La Sala Giuseppina, Pfleger Christopher, Käck Helena, Wissler Lisa, Nevin Philip, Böhm Kerstin, Janet Jon Paul, Schimpl Marianne, Stubbs Christopher J, De Vivo Marco, Tyrchan Christian, Hogner Anders, Gohlke Holger, Frolov Andrey I
Medicinal Chemistry, Research and Early Development, Cardiovascular, Renal and Metabolism (CVRM), BioPharmaceuticals R&D, AstraZeneca Gothenburg Sweden
Mathematisch-Naturwissenschaftliche Fakultät, Institut für Pharmazeutische und Medizinische Chemie, Heinrich-Heine-Universität Düsseldorf 40225 Düsseldorf Germany
Chem Sci. 2023 Jun 8;14(25):7057-7067. doi: 10.1039/d2sc06272k. eCollection 2023 Jun 28.
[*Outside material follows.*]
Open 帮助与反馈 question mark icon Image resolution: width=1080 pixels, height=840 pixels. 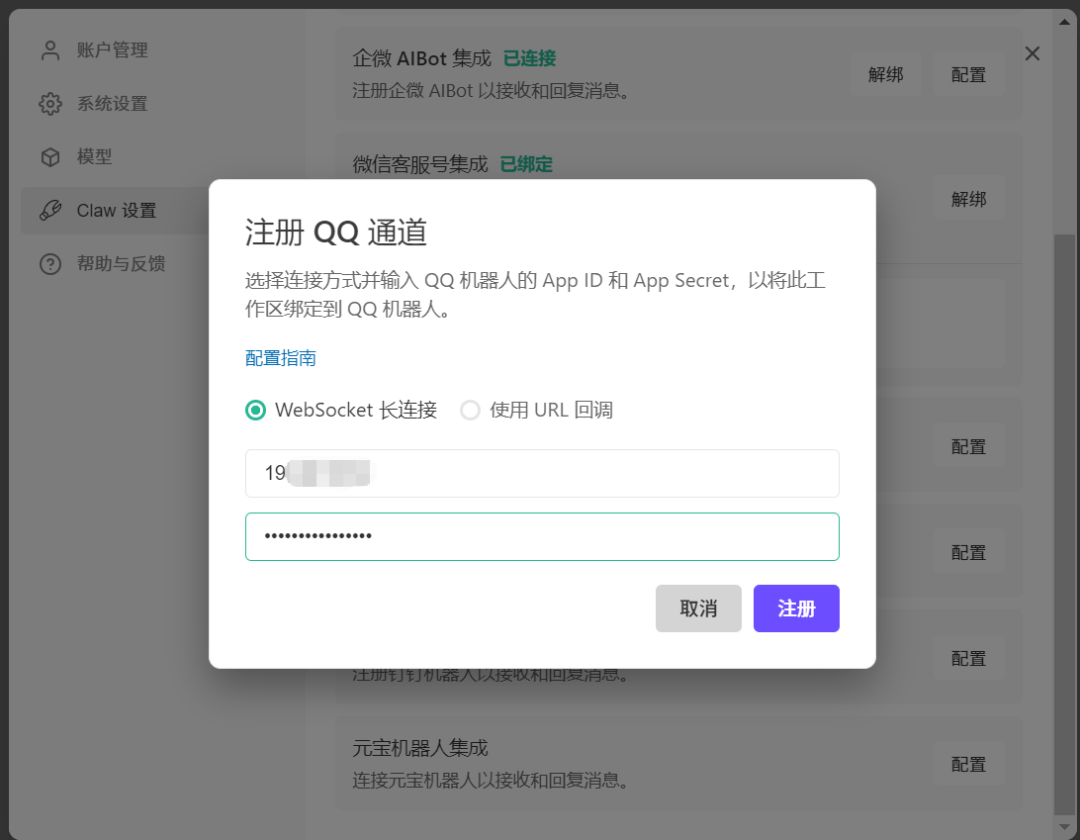tap(49, 263)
Understanding allosteric regulation in biomolecules is of great interest to pharmaceutical research and computational methods emerged during the last decades to characterize allosteric coupling. However, the prediction of allosteric sites in a protein structure remains a challenging task. Here, we integrate local binding site information, coevolutionary information, and information on dynamic allostery into a structure-based three-parameter model to identify potentially hidden allosteric sites in ensembles of protein structures with orthosteric ligands. When tested on five allosteric proteins (LFA-1, p38-α, GR, MAT2A, and BCKDK), the model successfully ranked all known allosteric pockets in the top three positions. Finally, we identified a novel druggable site in MAT2A confirmed by X-ray crystallography and SPR and a hitherto unknown druggable allosteric site in BCKDK validated by biochemical and X-ray crystallography analyses. Our model can be applied in drug discovery to identify allosteric pockets.
理解生物分子中的变构调节对药物研究具有重要意义,在过去几十年中出现了一些计算方法来表征变构偶联。然而,预测蛋白质结构中的变构位点仍然是一项具有挑战性的任务。在这里,我们将局部结合位点信息、共进化信息和动态变构信息整合到一个基于结构的三参数模型中,以识别具有正构配体的蛋白质结构集合中潜在隐藏的变构位点。当在五种变构蛋白(LFA-1、p38-α、GR、MAT2A和BCKDK)上进行测试时,该模型成功地将所有已知的变构口袋排在前三位。最后,我们通过X射线晶体学和表面等离子体共振(SPR)确定了MAT2A中的一个新的可成药位点,并通过生化和X射线晶体学分析验证了BCKDK中一个迄今未知的可成药变构位点。我们的模型可应用于药物发现以识别变构口袋。